BEGIN SUPPLIED RECORDS

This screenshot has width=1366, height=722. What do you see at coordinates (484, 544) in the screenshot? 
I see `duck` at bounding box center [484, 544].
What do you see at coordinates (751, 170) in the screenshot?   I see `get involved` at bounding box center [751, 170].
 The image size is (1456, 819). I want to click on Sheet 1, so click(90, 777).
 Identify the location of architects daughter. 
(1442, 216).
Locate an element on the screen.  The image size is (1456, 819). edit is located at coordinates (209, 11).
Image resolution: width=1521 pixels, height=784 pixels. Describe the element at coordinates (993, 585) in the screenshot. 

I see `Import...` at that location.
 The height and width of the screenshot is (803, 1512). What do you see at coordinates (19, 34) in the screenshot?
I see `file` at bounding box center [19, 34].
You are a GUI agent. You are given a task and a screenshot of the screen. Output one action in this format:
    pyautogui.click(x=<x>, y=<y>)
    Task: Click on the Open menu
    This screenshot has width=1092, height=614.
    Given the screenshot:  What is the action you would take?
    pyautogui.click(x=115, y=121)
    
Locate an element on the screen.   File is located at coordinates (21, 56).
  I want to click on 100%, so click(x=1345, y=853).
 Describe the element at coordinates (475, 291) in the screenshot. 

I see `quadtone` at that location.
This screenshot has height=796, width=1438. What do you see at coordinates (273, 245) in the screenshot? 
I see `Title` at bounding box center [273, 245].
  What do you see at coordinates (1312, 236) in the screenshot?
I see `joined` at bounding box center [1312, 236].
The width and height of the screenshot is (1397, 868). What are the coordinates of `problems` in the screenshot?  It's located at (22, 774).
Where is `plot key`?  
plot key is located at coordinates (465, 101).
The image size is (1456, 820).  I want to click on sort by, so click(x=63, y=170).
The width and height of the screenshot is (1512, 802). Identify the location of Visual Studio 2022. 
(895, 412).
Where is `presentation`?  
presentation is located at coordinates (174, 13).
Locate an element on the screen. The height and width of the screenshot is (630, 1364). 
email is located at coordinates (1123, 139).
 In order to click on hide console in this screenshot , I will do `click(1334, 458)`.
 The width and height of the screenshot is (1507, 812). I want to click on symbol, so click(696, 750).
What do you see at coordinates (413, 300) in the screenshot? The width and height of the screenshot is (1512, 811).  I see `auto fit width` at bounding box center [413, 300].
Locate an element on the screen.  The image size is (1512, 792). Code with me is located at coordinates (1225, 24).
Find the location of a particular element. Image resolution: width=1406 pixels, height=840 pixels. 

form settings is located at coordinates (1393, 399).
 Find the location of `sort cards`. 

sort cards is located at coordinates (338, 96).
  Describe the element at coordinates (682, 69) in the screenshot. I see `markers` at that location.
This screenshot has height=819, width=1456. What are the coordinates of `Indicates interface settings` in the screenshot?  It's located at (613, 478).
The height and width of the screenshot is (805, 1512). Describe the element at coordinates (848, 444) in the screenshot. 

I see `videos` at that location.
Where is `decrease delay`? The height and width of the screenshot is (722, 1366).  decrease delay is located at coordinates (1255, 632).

END SUPPLIED RECORDS

### GOAL
Rewrite every row above with "Locate an element on the screen" changed to "Find an element on the screen" and nothing else altered.

### FULL RESPONSE
This screenshot has width=1366, height=722. What do you see at coordinates (484, 544) in the screenshot? 
I see `duck` at bounding box center [484, 544].
What do you see at coordinates (751, 170) in the screenshot?   I see `get involved` at bounding box center [751, 170].
 The image size is (1456, 819). I want to click on Sheet 1, so click(90, 777).
 Identify the location of architects daughter. 
(1442, 216).
Find an element on the screen.  The image size is (1456, 819). edit is located at coordinates (209, 11).
Image resolution: width=1521 pixels, height=784 pixels. Describe the element at coordinates (993, 585) in the screenshot. 

I see `Import...` at that location.
 The height and width of the screenshot is (803, 1512). What do you see at coordinates (19, 34) in the screenshot?
I see `file` at bounding box center [19, 34].
You are a GUI agent. You are given a task and a screenshot of the screen. Output one action in this format:
    pyautogui.click(x=<x>, y=<y>)
    Task: Click on the Open menu
    This screenshot has width=1092, height=614.
    Given the screenshot:  What is the action you would take?
    pyautogui.click(x=115, y=121)
    
Find an element on the screen.   File is located at coordinates (21, 56).
  I want to click on 100%, so click(x=1345, y=853).
 Describe the element at coordinates (475, 291) in the screenshot. 

I see `quadtone` at that location.
This screenshot has height=796, width=1438. What do you see at coordinates (273, 245) in the screenshot? 
I see `Title` at bounding box center [273, 245].
  What do you see at coordinates (1312, 236) in the screenshot?
I see `joined` at bounding box center [1312, 236].
The width and height of the screenshot is (1397, 868). What are the coordinates of `problems` in the screenshot?  It's located at (22, 774).
Where is `plot key`?  
plot key is located at coordinates (465, 101).
The image size is (1456, 820).  I want to click on sort by, so click(x=63, y=170).
The width and height of the screenshot is (1512, 802). Identify the location of Visual Studio 2022. 
(895, 412).
Where is `presentation`?  
presentation is located at coordinates (174, 13).
Find an element on the screen. The height and width of the screenshot is (630, 1364). 
email is located at coordinates (1123, 139).
 In order to click on hide console in this screenshot , I will do `click(1334, 458)`.
 The width and height of the screenshot is (1507, 812). I want to click on symbol, so click(696, 750).
What do you see at coordinates (413, 300) in the screenshot? The width and height of the screenshot is (1512, 811).  I see `auto fit width` at bounding box center [413, 300].
Find an element on the screen.  The image size is (1512, 792). Code with me is located at coordinates (1225, 24).
Find the location of a particular element. Image resolution: width=1406 pixels, height=840 pixels. 

form settings is located at coordinates (1393, 399).
 Find the location of `sort cards`. 

sort cards is located at coordinates (338, 96).
  Describe the element at coordinates (682, 69) in the screenshot. I see `markers` at that location.
This screenshot has height=819, width=1456. What are the coordinates of `Indicates interface settings` in the screenshot?  It's located at (613, 478).
The height and width of the screenshot is (805, 1512). Describe the element at coordinates (848, 444) in the screenshot. 

I see `videos` at that location.
Where is `decrease delay`? The height and width of the screenshot is (722, 1366).  decrease delay is located at coordinates (1255, 632).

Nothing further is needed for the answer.